• [Aim]: Reproduce the following material verbatim, line for line, without altering any character.
════
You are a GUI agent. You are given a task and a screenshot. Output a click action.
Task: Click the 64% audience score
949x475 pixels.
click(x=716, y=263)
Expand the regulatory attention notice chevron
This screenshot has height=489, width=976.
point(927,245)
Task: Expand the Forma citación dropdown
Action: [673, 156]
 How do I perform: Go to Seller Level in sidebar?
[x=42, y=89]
════
• [Response to this exercise]:
You are a GUI agent. You are given a task and a screenshot. Output a click action.
Task: Click the 64% audience score
949x475 pixels.
click(x=716, y=263)
Expand the regulatory attention notice chevron
This screenshot has height=489, width=976.
point(927,245)
Task: Expand the Forma citación dropdown
Action: [673, 156]
 How do I perform: Go to Seller Level in sidebar?
[x=42, y=89]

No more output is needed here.